Hans Bellmer (1902-1975)
Untitled, 1938
Silver print enhanced with aniline mounted on paper, c. 1949
Courtesy of the Leonid and Tatiana Nevzlin Collection
The German photographer Hans Bellmer fled Nazi Germany in 1938 and settled in Paris, where he joined the city’s Surrealist artists. This work is part of his Les Jeux de la Poupée, (The Games of the Doll) collection, published in 1939. The doll — with its incomplete anatomy — is a symbol that evokes fear, while combining Surrealist folly with the role of the unconscious.
Must Know
Hans Bellmer was born in the city of Kattowitz, then part of the German Empire (now Katowice, Poland). When the Nazis came to power in 1933, Bellmer rebelled against the regime and against his father, inventing a story to make people believe that he was of Jewish origin.

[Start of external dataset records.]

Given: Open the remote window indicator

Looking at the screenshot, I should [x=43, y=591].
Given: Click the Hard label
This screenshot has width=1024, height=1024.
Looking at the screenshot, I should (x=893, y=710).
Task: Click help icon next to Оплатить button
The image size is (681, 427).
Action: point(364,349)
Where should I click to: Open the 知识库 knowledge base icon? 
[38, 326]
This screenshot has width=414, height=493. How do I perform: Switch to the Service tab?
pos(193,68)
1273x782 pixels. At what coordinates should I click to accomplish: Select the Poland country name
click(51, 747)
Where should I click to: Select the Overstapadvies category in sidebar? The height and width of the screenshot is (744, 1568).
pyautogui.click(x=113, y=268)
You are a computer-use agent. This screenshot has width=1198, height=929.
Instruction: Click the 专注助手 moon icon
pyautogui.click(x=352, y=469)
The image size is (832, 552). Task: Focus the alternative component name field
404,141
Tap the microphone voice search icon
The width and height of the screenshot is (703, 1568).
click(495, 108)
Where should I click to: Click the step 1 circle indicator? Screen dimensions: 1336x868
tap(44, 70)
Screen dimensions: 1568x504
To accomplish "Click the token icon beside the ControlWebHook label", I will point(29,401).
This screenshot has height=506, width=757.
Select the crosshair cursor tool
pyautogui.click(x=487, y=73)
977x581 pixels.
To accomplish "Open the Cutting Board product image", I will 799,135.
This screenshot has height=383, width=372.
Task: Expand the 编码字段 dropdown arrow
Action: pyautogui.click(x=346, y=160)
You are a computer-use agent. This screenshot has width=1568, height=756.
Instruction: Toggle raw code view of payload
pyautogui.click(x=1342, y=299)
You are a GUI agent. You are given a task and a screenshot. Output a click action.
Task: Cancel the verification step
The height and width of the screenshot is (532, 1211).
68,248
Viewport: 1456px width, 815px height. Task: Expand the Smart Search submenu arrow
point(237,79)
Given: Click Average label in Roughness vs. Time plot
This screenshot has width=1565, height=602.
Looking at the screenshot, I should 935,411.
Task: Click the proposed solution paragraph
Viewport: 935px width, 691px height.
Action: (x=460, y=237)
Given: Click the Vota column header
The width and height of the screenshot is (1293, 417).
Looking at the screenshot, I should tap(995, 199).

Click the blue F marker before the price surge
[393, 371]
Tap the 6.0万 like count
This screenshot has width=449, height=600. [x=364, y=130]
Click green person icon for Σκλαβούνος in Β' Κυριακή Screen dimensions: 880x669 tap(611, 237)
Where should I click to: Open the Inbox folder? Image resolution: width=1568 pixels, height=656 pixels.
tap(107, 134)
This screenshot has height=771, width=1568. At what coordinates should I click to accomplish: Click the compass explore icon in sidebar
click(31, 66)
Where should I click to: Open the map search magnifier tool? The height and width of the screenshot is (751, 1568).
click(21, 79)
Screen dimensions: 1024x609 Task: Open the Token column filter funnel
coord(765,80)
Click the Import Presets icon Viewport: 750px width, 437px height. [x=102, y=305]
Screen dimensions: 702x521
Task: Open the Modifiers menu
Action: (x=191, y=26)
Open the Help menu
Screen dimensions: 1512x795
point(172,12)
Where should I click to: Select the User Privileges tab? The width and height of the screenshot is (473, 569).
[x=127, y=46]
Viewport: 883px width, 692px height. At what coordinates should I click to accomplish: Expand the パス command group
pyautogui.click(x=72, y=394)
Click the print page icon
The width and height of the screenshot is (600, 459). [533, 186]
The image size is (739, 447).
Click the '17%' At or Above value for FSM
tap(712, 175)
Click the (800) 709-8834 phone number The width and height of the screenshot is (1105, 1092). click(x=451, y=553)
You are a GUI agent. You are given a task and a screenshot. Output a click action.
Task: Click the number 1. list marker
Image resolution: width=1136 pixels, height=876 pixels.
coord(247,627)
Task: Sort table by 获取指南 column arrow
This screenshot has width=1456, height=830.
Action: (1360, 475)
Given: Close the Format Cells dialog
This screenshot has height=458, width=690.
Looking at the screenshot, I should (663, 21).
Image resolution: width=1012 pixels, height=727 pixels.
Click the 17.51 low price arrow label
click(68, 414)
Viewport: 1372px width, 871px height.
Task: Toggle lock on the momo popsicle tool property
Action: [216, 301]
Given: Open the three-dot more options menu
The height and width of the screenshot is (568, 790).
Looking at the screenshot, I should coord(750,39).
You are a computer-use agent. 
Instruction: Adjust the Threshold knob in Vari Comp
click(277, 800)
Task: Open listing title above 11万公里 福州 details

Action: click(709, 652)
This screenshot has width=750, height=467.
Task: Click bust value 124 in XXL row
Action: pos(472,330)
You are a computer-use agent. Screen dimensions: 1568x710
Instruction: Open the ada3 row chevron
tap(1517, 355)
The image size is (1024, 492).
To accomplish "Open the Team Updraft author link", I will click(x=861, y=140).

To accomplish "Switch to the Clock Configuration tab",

Bellmer is most famous for the creation of a series of dolls as well as photographs of them. Bellmer’s doll project is also said to have been catalysed by a series of events in his personal life.
Bellmer initiated his doll project to oppose the fascism of the Nazi Party by declaring that he would make no work that would support the new German state. Represented by mutated forms and unconventional poses, his dolls (according to this view) were directed specifically at the cult of the perfect body then prominent in Germany.[3] Bellmer produced the first doll in Berlin in 1933. And in 1934, in order to demonstrate his rejection of any authority, he used his great talent for craft to design an amazing piece of art entitled Die Puppe [The Doll]. This is a sculpture that represents a young woman dressed only in white socks and flat black shoes; it is nearly life size (1.40 m) and is composed of elements which interact using ball joints.
Bellmer used multiple variations of the doll’s position and recorded them photographically.
The artist took a number of photographs of The Doll in various poses and stages of construction, Soon the photographs of the Doll became as important as the sculpture itself: with their narrative function, they opened up new voyeuristic and fetishistic possibilities.
Bellmer’s work was eventually declared “degenerate” by the Nazi Party, and he was forced to flee Germany to France in 1938, where Bellmer’s work was welcomed by the Surrealists around André Breton.[5]
he aided the French Resistance during the war by making fake passports.[6] he was imprisoned in the Camp des Milles prison at Aix-en-Provence, a brickworks camp for German nationals, from September 1939 until the end of the Phoney War in May 1940.[7]
After the war, Bellmer lived the rest of his life in Paris.